Where a line below has the string "each" in it, include it in the count, and give that count alone.

(Data extracted from a collection)
....

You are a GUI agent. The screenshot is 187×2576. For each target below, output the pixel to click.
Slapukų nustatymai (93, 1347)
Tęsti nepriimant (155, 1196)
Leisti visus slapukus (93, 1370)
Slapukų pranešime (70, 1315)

....

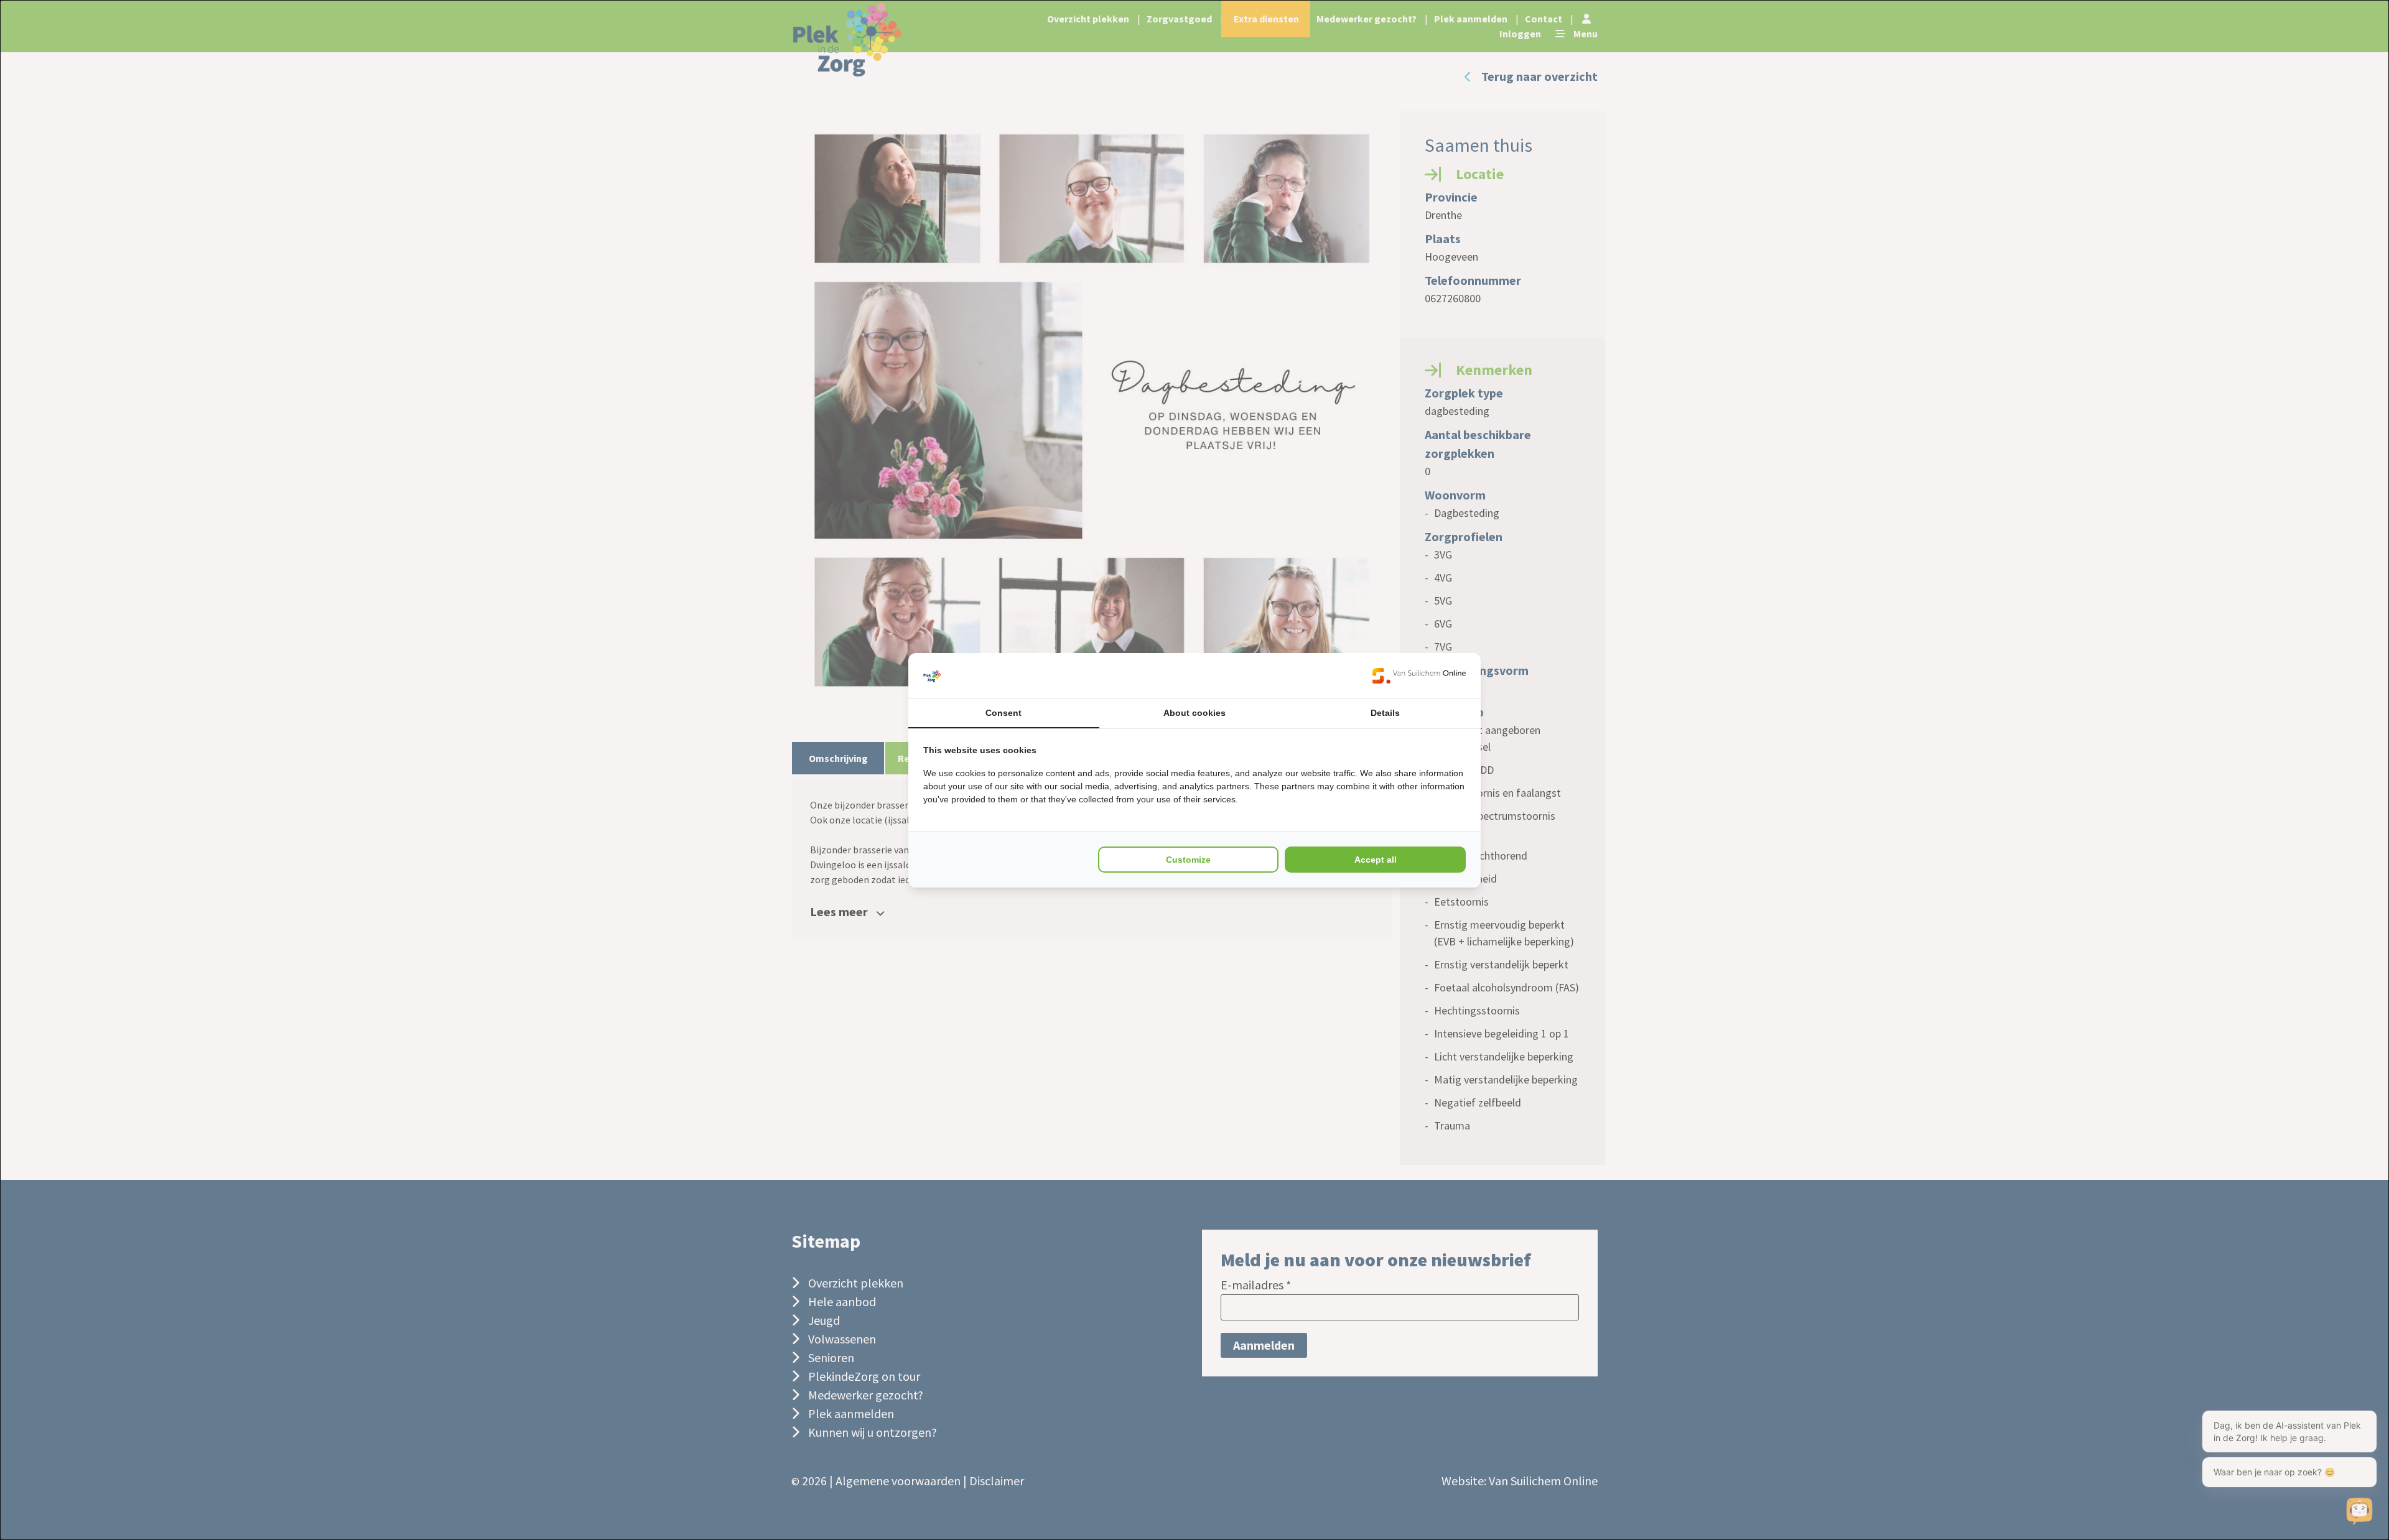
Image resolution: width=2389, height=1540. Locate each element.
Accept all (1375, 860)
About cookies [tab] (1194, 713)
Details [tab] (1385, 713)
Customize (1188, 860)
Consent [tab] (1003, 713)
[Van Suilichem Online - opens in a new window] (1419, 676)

....

ANSWER TO THIS EXERCISE >>
2